== Set task ==
Return the records below verbatim, from the line with "You are a computer-use agent. 1920x1080" to the line with "pyautogui.click(x=163, y=120)", including both of those lines.

== Given records ==

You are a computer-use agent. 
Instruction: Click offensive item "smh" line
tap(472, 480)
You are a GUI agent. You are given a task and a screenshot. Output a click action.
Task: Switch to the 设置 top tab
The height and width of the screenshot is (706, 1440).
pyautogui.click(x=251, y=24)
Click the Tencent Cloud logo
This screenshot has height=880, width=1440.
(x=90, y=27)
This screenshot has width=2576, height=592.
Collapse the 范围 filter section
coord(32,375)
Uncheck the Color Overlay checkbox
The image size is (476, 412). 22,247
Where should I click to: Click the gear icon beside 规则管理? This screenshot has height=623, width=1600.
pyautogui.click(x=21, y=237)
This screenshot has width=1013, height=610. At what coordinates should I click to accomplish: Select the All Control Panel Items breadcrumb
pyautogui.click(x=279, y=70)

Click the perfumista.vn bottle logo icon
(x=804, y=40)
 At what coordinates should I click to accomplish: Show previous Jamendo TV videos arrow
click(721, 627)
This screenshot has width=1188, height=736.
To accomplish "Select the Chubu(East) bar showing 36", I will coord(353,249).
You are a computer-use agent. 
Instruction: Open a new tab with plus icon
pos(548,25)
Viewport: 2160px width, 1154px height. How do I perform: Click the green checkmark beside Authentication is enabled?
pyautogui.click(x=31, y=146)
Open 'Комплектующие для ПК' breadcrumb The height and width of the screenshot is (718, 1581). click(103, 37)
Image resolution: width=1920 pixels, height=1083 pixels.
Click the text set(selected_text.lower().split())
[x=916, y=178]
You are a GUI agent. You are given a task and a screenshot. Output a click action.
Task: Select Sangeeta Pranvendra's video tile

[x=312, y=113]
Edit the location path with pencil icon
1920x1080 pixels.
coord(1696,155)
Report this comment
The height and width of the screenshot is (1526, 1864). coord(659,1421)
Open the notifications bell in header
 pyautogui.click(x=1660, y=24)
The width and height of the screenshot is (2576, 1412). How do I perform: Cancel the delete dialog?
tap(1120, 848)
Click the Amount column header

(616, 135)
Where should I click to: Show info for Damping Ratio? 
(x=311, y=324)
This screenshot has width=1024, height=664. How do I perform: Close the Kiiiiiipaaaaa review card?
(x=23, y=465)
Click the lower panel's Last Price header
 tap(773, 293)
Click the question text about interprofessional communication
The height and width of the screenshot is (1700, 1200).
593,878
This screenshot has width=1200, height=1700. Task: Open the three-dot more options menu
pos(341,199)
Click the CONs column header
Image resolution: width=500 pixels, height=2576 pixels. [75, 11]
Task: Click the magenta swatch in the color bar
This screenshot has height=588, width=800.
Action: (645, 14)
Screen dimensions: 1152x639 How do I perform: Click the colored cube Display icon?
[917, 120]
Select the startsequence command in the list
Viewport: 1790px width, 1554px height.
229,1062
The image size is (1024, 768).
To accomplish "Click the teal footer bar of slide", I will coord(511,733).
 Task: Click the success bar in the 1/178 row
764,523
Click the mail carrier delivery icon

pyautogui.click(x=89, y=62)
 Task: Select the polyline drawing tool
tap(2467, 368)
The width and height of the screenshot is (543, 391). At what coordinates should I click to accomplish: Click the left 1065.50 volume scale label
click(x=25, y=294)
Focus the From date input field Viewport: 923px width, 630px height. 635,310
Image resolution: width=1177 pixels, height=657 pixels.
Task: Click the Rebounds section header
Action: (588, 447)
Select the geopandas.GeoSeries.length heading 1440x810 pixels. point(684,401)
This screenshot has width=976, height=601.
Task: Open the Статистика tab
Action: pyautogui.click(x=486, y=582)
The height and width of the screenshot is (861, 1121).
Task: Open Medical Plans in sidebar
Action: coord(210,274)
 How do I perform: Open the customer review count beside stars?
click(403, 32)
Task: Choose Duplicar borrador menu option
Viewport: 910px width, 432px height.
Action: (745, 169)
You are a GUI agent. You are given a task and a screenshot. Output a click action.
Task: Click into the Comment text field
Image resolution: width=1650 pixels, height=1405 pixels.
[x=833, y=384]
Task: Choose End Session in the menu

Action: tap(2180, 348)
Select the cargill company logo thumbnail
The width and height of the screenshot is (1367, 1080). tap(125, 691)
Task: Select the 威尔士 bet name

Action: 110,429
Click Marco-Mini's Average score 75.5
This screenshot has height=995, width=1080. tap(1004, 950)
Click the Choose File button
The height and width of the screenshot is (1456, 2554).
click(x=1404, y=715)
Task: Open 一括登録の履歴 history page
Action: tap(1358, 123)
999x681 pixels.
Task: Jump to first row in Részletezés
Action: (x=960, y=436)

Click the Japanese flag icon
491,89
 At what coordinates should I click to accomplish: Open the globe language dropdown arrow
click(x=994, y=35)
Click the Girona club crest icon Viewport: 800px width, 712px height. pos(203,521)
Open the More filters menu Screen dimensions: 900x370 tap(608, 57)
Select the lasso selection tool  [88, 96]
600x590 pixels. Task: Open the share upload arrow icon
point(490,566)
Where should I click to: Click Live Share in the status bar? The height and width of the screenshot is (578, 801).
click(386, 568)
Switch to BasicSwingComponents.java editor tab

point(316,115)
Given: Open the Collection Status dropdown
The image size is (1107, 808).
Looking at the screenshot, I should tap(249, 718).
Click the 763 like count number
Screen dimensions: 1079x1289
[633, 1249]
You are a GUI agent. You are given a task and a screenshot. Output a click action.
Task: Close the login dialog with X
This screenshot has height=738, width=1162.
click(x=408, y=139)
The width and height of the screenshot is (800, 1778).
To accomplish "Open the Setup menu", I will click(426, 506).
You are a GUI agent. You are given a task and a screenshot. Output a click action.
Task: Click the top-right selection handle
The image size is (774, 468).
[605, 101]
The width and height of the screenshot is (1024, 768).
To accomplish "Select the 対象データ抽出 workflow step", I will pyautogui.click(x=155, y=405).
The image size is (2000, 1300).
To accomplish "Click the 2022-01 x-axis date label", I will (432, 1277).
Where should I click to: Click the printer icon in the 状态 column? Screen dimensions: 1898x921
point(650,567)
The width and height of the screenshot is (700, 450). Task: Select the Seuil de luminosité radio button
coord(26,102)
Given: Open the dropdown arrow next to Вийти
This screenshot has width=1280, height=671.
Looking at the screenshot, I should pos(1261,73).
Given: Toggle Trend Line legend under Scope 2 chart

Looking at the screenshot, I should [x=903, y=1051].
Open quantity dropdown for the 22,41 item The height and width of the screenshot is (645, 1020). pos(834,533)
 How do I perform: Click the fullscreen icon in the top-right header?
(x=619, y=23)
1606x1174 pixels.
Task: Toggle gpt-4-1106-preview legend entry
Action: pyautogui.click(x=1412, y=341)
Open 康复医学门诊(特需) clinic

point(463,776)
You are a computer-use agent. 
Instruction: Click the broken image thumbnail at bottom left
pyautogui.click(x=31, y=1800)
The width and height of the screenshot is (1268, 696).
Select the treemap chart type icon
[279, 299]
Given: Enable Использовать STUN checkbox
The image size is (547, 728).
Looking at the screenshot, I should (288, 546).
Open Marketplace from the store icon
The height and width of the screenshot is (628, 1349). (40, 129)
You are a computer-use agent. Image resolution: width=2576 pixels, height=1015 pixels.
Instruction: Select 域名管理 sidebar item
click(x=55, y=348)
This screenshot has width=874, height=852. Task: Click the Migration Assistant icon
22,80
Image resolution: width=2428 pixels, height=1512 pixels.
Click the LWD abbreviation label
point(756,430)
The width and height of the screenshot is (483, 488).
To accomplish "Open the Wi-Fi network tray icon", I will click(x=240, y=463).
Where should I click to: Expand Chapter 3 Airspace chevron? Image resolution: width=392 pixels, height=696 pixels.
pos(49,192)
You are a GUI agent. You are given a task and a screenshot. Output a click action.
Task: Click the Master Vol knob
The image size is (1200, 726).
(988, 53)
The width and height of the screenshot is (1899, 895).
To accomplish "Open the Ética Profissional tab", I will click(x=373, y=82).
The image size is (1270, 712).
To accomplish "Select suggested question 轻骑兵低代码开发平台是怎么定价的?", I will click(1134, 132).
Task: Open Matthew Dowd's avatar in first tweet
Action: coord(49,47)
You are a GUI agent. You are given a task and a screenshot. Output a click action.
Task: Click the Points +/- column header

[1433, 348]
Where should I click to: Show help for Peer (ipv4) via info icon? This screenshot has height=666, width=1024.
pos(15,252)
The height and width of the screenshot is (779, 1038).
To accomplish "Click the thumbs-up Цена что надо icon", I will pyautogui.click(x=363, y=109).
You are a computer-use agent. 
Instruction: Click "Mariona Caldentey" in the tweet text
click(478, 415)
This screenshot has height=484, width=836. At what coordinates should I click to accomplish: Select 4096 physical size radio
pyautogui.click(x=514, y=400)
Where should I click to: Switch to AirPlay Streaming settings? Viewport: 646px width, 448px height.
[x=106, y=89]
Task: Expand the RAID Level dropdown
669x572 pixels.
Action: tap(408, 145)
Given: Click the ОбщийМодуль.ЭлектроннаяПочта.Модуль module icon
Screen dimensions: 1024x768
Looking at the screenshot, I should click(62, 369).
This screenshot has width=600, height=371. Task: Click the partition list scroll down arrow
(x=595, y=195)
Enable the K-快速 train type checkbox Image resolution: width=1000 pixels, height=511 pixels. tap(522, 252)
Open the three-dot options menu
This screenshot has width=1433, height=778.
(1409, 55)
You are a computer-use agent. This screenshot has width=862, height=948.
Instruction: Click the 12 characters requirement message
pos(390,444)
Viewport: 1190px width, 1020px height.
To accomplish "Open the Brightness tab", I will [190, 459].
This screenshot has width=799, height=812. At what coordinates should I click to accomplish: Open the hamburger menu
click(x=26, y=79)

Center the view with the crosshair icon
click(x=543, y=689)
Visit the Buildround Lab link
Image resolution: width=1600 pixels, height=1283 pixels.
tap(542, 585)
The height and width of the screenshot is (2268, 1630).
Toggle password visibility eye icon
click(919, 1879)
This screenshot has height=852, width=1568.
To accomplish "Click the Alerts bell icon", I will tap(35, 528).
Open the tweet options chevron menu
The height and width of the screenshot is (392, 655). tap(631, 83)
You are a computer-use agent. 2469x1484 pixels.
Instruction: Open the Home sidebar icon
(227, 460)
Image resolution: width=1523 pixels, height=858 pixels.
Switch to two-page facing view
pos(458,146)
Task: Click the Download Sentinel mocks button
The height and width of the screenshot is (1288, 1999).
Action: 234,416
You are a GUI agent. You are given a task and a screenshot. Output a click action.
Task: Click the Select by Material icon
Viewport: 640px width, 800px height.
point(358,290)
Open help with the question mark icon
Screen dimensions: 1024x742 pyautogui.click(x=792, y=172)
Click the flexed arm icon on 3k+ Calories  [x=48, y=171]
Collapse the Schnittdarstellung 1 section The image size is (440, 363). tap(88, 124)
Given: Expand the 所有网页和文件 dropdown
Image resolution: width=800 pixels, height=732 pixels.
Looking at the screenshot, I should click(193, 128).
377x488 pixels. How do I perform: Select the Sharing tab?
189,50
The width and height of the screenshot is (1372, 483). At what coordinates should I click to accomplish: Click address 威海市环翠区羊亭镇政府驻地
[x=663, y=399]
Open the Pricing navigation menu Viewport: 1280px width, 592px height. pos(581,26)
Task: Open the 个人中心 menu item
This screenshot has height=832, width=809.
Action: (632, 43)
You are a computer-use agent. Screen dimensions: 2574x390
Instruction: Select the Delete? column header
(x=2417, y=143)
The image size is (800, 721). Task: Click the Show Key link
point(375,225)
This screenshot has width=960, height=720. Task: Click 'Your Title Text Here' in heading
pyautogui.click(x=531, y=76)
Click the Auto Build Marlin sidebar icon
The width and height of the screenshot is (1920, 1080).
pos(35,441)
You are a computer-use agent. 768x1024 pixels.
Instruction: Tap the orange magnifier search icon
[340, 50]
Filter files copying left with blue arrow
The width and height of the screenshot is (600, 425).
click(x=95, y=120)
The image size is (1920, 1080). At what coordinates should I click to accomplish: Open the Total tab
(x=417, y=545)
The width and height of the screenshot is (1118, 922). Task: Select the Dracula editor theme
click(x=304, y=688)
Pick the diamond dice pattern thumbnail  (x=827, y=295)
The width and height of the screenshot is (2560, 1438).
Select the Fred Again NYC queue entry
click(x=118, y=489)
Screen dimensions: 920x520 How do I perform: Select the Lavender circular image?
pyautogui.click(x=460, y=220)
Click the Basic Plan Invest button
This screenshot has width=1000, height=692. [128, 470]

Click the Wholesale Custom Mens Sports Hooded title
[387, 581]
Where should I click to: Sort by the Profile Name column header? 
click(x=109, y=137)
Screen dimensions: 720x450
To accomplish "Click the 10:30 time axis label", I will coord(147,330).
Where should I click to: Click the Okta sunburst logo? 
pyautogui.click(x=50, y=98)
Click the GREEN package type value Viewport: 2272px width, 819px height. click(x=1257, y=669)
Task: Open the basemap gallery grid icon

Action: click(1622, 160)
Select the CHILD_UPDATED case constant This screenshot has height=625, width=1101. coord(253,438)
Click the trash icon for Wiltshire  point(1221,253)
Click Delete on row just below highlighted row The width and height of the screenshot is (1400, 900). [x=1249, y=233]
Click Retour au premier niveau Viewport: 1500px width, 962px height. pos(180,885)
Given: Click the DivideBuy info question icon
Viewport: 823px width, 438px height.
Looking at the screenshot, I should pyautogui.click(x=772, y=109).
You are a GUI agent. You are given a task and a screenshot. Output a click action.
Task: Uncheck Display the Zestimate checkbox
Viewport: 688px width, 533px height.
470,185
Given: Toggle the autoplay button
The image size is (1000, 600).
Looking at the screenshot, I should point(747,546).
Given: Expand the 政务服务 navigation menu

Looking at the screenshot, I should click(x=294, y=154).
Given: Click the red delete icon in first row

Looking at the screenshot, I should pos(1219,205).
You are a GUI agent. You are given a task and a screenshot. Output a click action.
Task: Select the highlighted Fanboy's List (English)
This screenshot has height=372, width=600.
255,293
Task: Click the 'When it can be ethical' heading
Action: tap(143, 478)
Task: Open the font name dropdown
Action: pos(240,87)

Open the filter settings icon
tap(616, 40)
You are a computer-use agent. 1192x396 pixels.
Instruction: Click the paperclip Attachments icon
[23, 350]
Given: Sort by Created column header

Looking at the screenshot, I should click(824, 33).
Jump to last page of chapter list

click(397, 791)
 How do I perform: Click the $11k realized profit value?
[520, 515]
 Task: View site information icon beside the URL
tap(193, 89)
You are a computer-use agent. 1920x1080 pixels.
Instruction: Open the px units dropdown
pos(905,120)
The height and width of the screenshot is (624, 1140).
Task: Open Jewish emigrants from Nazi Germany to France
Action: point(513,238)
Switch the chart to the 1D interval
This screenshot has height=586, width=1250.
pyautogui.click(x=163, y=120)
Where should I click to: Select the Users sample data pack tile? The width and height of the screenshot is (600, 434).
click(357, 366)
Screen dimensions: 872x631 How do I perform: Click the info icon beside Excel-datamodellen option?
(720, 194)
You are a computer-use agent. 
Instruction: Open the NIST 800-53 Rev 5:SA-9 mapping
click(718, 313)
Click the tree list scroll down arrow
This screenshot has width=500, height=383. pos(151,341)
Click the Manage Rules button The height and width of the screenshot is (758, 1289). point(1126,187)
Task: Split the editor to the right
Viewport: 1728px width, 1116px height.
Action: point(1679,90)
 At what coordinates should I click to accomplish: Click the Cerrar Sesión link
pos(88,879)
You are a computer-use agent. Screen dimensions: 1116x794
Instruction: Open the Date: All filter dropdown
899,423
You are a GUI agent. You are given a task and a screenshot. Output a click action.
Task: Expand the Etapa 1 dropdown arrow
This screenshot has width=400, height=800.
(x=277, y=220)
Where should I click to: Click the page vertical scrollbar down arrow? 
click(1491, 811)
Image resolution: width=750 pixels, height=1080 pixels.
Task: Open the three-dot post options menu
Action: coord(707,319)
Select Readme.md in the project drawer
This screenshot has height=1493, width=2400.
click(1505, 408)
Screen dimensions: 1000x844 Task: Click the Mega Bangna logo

== Solution ==
You are a computer-use agent. 1920x1080 pixels.
Instruction: Open the px units dropdown
pos(905,120)
The height and width of the screenshot is (624, 1140).
Task: Open Jewish emigrants from Nazi Germany to France
Action: point(513,238)
Switch the chart to the 1D interval
This screenshot has height=586, width=1250.
pyautogui.click(x=163, y=120)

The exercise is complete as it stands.